For an intelligent mammalian species with a total of ten appendages on the ends of those limbs that they do not use for perambulation, the number 10 and its various integral powers have special significance. The square of 10, that is, 100, is no exception. Unfortunately, this is also the number of such intelligent mammals who have been, as of today, killed in a place called Afghanistan, while wearing the military uniform of an even larger group of intelligent mammals who collectively call themselves Canada.

The number is alarming, but so is the trend.

Canadian soldiers killed in Afghanistan, by quarterly period

Canadian soldiers killed in Afghanistan, by quarter.

 Posted by at 7:33 pm
Dec 042008
 

I went for a walk tonight, and I walked all the way up to Sussex street. As I was getting near Sussex, I began to hear the faint hum of a generator. Sure enough, it belonged to a news media van, as I suspected. There were several of them parked near the entrance of Rideau Hall, waiting like vultures for any announcement that might come from the Governor General concerning the fate of Harper’s government.

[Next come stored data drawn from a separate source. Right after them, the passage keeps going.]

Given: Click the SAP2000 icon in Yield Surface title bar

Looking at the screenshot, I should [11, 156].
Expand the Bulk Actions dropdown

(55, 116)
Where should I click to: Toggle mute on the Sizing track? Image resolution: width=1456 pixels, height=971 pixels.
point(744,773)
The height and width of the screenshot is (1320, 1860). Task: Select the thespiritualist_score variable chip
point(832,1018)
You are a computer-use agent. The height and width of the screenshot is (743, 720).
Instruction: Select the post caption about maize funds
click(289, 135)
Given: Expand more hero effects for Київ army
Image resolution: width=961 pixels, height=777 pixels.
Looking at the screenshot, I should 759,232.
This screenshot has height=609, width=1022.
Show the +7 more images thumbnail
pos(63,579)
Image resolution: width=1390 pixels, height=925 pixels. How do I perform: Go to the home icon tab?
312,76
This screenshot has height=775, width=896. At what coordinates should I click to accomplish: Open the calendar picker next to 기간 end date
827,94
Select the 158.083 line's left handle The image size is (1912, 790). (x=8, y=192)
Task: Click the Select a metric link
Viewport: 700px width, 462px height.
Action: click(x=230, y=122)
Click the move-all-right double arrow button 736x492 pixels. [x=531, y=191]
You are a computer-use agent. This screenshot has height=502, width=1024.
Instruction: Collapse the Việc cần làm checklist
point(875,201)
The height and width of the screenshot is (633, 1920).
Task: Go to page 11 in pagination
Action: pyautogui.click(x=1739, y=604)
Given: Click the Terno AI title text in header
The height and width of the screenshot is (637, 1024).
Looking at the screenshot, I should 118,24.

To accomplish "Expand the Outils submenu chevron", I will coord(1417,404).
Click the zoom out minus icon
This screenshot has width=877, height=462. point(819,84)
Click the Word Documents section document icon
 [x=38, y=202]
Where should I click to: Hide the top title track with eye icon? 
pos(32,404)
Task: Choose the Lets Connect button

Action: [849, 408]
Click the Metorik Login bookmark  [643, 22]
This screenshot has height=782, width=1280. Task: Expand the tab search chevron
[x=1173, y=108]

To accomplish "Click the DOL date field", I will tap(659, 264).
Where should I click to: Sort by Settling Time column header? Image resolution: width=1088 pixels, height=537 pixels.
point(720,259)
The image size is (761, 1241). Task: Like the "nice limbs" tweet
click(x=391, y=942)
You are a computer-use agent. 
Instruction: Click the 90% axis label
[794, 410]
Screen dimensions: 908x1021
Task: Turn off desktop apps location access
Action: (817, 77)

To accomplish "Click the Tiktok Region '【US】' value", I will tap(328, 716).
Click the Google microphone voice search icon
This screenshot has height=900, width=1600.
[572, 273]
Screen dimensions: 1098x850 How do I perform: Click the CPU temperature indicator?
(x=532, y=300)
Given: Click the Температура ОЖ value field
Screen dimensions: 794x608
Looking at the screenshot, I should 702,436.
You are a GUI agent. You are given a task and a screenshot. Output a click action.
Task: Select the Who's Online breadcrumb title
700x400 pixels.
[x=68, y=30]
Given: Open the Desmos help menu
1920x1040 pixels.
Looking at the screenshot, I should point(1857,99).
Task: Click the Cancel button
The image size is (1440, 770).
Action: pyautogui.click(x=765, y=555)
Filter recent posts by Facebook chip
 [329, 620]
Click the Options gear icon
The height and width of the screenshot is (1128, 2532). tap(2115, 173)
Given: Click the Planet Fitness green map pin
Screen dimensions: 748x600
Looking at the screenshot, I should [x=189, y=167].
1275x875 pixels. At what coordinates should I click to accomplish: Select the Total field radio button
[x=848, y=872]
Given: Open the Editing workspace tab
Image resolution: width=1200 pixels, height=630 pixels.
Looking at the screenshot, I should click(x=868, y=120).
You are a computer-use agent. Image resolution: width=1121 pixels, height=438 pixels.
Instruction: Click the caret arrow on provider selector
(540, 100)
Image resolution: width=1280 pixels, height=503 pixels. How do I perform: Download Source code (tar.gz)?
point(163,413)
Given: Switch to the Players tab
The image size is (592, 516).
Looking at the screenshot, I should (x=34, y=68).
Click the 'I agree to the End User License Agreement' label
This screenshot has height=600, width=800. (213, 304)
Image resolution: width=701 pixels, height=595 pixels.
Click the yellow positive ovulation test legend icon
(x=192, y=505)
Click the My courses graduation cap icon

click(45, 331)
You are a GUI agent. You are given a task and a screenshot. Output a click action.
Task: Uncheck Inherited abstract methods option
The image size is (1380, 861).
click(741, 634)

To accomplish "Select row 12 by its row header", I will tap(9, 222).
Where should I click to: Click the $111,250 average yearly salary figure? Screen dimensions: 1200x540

I don’t like Harper, but I don’t really dislike him either. He likes cats, and that speaks well of him. However, what he has been doing yesterday and today is despicable. By bashing the separatists, he’s doing no favor to the country he professes to serve, and while it may be a smart tactical decision, it spells strategic disaster for the Conservatives in Quebec.

Why is it that conservatives around the world are resorting to such negative tactics? There was Palin in the US presidential campaign. There is Harper. I am also watching the politics of Hungary, where calling the Prime Minister a traitor or worse is commonplace among the followers of his political opponents. Even when I agree with them otherwise, I find such tactics revolting.

 Posted by at 3:46 am
Dec 032008
 

The usual rule is, things are bound to get worse before they get better. The situation with travel security is no exception. Never mind not being able to take a pair of nail scissors or a bottle of water on board an airplane… Greyhound Canada began to implement airport-style security at bus terminals. This is insane, people! Gruesome as that beheading incident was a few months ago, do you really want to live in a society of people who are officially so afraid of one another, they are not willing to travel together unless none of them carries a corkscrew or a knitting needle?

This is just plain stupid. Dumb. Idiotic. I hope the extra expense will drive Greyhound Canada into bankruptcy.